The song also featured a most curious thing, a Ringo Starr drum solo: “Ringo would never do drum solos,” Paul McCartney once said. “He hated drummers who did lengthy drum solos. We all did. And when he joined the Beatles we said, ‘Ah, what about drum solos then?’ and he said, ‘I hate ’em!’ We said, ‘Great! We love you!’ And so he would never do them. But because of this medley I said, ‘Well, a token solo?’ and he really dug his heels in and didn’t want to do it.”
John Bonham and Ginger Baker wouldn’t exactly be quaking in their boots form the ‘solo’ Ringo provided but it was uniquely a Starkey fill. “I don’t think he’s done one since,” confirmed McCartney.
Written by McCartney, it was one song that Lennon credited the rest of his band on rather than himself: “That’s Paul again, the unfinished song, right?” Lennon replies in 1980 while speaking to David Sheff of Playboy.

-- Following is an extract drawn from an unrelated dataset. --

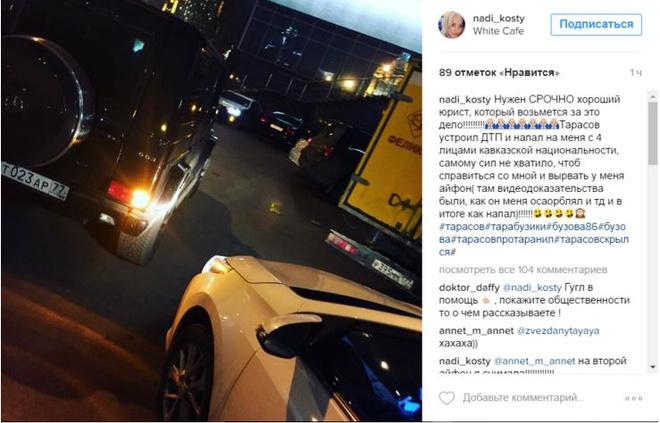The width and height of the screenshot is (660, 423).
Task: Click the Подписаться follow button
Action: pyautogui.click(x=596, y=24)

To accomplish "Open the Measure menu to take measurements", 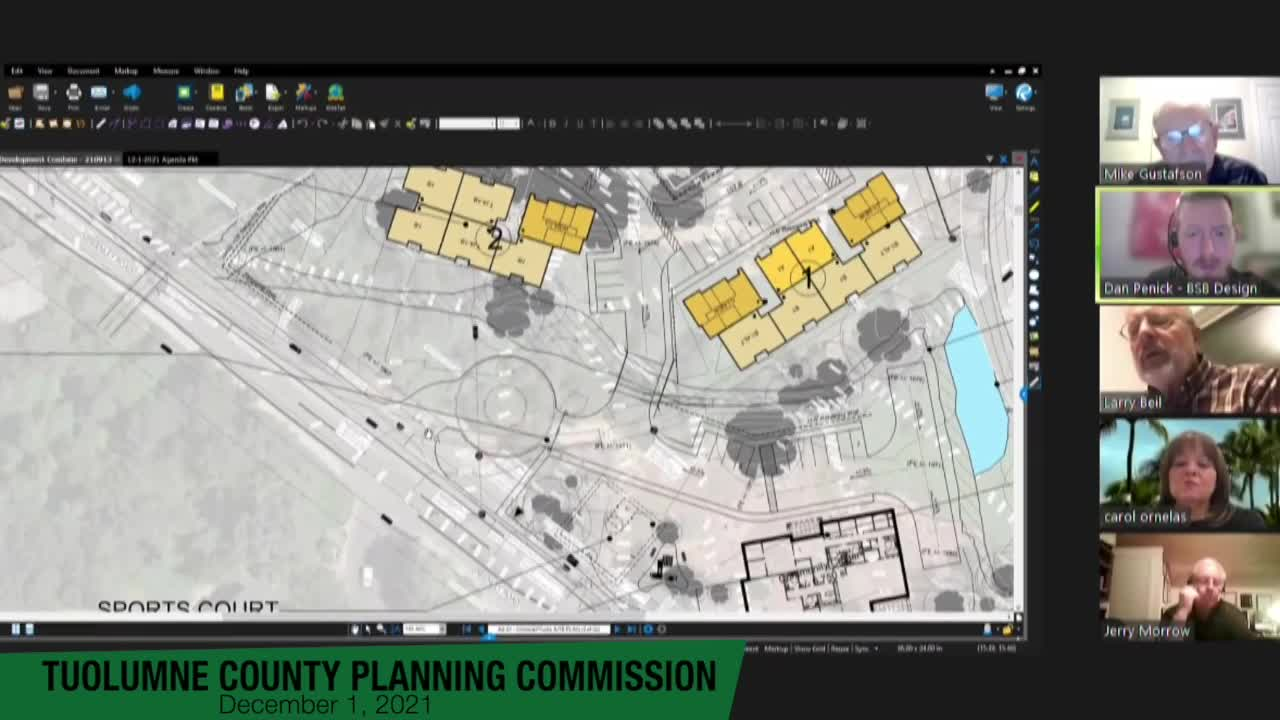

“Just a piece at the end. He had a line in it, (sings) ‘And in the end the love you take is equal to the love you make,’ which is a very cosmic, philosophical line— which again proves that if he wants to, he can think.”
Aside from the slight barb, the comment was correct, ‘The End’ saw Paul McCartney at his most philosophical, using the lyrics of the track to leave a lasting impression on their fans. At the time of the album’s recording, the writing was on the wall and the likelihood of recording a new LP with The Beatles was seeming further and further away.
It may be then that Macca was trying to leave a final note for the fans which had given them all their dreams. But it was also McCartney the professional songwriter who was in charge, as he remembers in 1994: “We were looking for the end to an album, and ‘In the end the love you take is equal to the love you make’ just came into my head. I just recognised that would be a good end to an album. And it’s a good little thing to say—now and for all time, I think. I can’t think of anything much better as a philosophy, because all you need is love.
“It still is what you need. There ain’t nothin’ better. So, you know, I’m very proud to be in the band that did that song, and that thought those thoughts and encouraged other people to think them to help them get through little problems here and there. So uhh… We done good!”